Where the line containing "Given: Click empty" appears below, begin there and reproduce each line exactly through the last one, omitting pictures.

══ Exercise material ══

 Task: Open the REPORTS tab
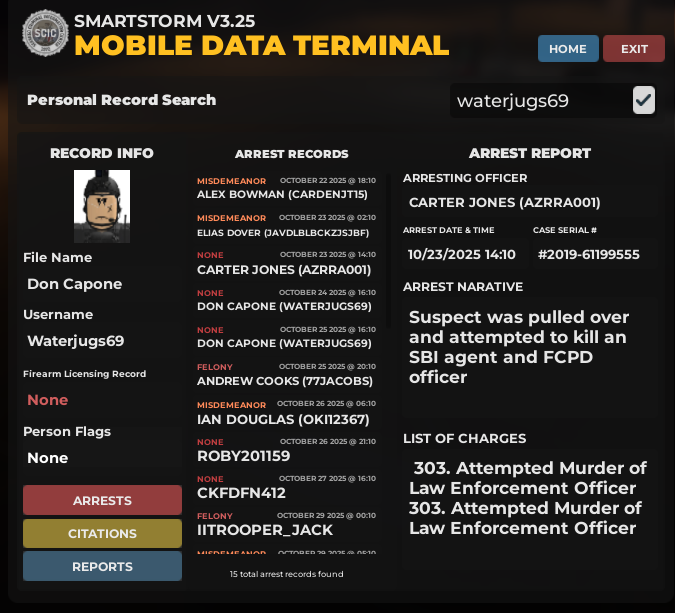pyautogui.click(x=102, y=566)
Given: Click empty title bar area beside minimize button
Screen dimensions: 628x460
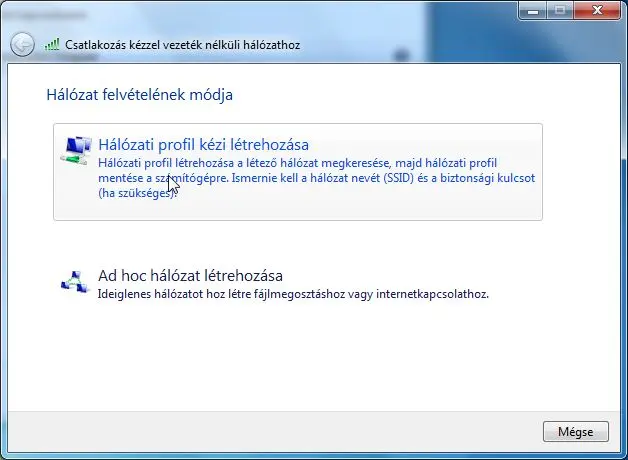Looking at the screenshot, I should (400, 12).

═══

▶ [Solution to this exercise]:
Given: Click empty title bar area beside minimize button
Screen dimensions: 628x460
Looking at the screenshot, I should (400, 12).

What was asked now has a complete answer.